What you need to know about California’s new Consumer Privacy Act
If you recently updated your company’s privacy policies in response to the European Union (“EU”) General Data Privacy Regulation (“GDPR”) in the United States – or, decided you did not have to – you may be suffering from some whiplash in light of the recently approved California Consumer Privacy Act.
On June 28, 2018, Governor Brown signed into law the California Consumer Privacy Act of 2018 (“CCPA”) (AB 375) codified in California Civil Code (“Cal. Civ. C.”) Part 4 of Division 3, relating to privacy. The GDPR reinforced E.U.’s users’ privacy rights, and the CCPA pursues similar goals.
State Senator Bill Dodd (D-Napa), co-sponsor of the bill, says CCPA puts California once again in “the lead in protecting consumers and holding bad actors accountable. My hope is other states will follow, ensuring privacy and safeguarding personal information in a way the federal government has so far been unwilling to do.”
Sen. Dodd added that “[a] lot of time and effort was put into the original bills and the initiative. This is a great example of people working together and getting something done for consumers.”
Before you start rewriting your privacy policies and terms and conditions of use, there are two important caveats. First, the law will not go into effect until January 1, 2020, so you have significant lead time if you need to come into compliance. Second, CCPA only applies to those engaged in business in California that either: (a) have annual gross revenues of $25 million or more; (b) buy, receive, sell, or share the personal information of 50,000 or more consumers (defined in the CCPA as California residents), households or devices on an annual basis; or (c) have 50% or more of its annual revenues coming from the sale of personal information of California residents. Cal. Civ. C. §1798.140(c)(1)(a), (b) and (c). Note, however, that you may already be covered by existing California data privacy laws that do not contain these limitations.
The CCPA also includes a comment period that may result in changes to the law before it goes into effect, so it is possible that there will be additional changes to the requirements discussed below. If you believe you will be adversely affected by the law, you may be able to comment on those provisions. But, as of now, the thresholds to be covered are set so if you are a small business with less than $25 million in revenue, not annually dealing in 50,000 consumers’ data, or not in the business of selling personal information, you are not covered by the CCPA.
The CCPA brings many of the concepts in the GDPR to California. But, the two are not entirely overlapping or harmonious. The CCPA shows more concern over the sale of consumers’ information, but does not address data processing in the extensive way that the GDPR does. Since there has been much discussion of the obligations under the EU’s GDPR already (see our earlier post here), this post summarizes some of the key similarities and differences between the two regulations.

◆ Rows:
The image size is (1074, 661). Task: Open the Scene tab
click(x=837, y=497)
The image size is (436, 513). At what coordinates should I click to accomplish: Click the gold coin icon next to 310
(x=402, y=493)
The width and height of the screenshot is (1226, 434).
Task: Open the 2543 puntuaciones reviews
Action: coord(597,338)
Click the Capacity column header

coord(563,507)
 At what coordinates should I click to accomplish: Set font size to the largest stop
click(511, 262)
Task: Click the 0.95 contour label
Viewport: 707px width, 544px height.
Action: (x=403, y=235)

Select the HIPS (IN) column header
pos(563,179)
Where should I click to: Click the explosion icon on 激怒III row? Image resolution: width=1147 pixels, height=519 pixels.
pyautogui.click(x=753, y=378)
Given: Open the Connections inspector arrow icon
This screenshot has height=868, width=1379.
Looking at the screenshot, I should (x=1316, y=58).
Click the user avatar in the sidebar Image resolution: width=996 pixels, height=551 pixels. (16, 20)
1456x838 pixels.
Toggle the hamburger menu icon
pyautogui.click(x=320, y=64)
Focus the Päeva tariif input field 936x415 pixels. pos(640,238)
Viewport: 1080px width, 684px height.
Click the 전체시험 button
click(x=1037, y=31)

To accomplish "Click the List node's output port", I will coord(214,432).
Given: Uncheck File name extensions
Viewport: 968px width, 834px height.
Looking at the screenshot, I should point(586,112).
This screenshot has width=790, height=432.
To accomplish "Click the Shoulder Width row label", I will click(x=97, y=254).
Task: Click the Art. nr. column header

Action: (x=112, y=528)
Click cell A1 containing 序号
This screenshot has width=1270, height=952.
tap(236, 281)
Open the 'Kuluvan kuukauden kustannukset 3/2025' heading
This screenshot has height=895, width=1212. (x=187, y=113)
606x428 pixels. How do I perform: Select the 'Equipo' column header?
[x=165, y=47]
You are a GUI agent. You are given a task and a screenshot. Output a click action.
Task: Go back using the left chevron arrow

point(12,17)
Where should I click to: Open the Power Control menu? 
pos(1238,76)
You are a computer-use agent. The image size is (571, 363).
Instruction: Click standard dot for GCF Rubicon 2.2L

◆ Short exercise:
Answer these from the article on California's privacy act:
(a) On what date did Governor Brown sign the law?
(b) On what date does the law go into effect?
(c) Compared with the GDPR, what does the law show more concern over?
Use only the article on California's privacy act, not the entries.

◆ Answer to this exercise:
(a) June 28, 2018
(b) January 1, 2020
(c) The sale of consumers' information